The questionnaires will be constructed in collaboration with members of the association. The survey will then anonymously be given out to the parents and to the children respectively, either through the post or over the Internet. The relevant themes, based on a review of literature on Sen’s capability approach and on children’s subjective well-being, will be selected in collaboration with the voluntary group. The parent and child questionnaires will be different and adapted to the child’s age. A complete descriptive statistical analysis of the data will be carried out. Then capabilities will be estimated using a latent variables model, which is at present the most relevant method for doing so.
The knowledge produced – including the comparison to other children – should help foster the debate about improving today’s collective support systems – be they political or organisational – to the different parts of the daily lives of affected families and children (health, education, location, working conditions, financial aids…). Achieving this goal relies in part on the choice of an approach that seeks, with the active help of the members of the association, to directly assess the lives people are able to lead by focusing precisely on identifying and understanding the ways of “being and doing” that children or parents preferentially choose in order to maintain what matters most for them notwithstanding the constraints and hazards imposed by the illness.
Using Sen’s approach will help renew methods to analyse the life situations of children stricken with Cystic Fibrosis and their families, by considering not only their well-being but also their agency, and by specifically focusing on the various means and reasons of achieving them.
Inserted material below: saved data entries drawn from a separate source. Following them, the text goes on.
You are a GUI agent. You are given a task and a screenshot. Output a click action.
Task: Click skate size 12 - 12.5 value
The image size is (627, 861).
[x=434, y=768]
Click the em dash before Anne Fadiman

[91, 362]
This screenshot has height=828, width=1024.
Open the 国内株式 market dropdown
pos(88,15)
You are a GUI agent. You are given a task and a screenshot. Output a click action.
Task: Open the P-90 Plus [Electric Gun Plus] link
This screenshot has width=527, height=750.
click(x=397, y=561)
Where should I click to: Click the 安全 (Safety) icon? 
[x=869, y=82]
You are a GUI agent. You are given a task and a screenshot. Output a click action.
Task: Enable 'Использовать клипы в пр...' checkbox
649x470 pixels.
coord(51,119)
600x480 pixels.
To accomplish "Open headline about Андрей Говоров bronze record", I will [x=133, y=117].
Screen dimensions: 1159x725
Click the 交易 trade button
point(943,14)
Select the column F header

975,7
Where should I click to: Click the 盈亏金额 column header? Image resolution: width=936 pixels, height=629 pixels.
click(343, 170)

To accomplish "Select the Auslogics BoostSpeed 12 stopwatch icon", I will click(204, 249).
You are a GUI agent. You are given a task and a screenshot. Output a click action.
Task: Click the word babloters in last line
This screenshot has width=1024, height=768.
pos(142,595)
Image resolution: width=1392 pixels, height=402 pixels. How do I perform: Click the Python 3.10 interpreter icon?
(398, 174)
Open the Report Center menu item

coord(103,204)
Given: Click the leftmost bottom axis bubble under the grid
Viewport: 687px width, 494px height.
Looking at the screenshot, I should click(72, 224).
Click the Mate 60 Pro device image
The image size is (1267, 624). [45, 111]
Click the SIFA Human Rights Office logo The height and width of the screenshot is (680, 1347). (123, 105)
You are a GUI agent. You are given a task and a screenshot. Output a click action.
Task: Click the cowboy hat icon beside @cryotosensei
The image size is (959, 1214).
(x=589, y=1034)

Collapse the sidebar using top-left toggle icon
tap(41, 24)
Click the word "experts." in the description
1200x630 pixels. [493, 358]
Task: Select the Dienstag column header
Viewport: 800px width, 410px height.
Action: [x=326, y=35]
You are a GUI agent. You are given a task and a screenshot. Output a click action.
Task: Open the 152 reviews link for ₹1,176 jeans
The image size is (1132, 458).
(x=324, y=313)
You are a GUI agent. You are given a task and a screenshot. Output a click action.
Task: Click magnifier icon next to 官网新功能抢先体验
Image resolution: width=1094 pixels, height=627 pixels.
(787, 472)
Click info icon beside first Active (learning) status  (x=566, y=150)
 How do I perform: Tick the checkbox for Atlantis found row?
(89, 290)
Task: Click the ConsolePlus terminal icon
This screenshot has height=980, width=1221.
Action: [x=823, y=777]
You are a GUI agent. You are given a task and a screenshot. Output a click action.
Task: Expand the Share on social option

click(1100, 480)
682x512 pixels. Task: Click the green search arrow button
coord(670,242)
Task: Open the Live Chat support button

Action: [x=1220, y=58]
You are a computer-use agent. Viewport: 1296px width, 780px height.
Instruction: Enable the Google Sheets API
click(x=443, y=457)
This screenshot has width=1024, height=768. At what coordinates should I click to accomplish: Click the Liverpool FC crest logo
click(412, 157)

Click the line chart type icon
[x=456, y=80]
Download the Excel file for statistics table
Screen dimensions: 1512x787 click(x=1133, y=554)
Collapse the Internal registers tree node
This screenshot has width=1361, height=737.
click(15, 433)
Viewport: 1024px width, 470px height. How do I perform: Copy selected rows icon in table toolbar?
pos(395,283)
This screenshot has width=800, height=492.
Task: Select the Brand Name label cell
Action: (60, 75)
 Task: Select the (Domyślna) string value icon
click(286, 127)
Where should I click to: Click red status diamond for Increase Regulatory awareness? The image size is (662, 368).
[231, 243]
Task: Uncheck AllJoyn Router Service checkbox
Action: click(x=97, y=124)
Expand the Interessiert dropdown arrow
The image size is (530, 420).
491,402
It is hoped that the results will contribute to a debate on the freedoms given by public policies to these children and their families, and the potential modularity and adaptability — in other words their relevance and efficiency.
This research will also provide flesh for a more theoretical question: the evaluation of the disadvantage of persons (children, adolescents, young adults) living with a disease that might deeply affect possibilities of their development and freedoms, thus contributing to a unique situation of disadvantage.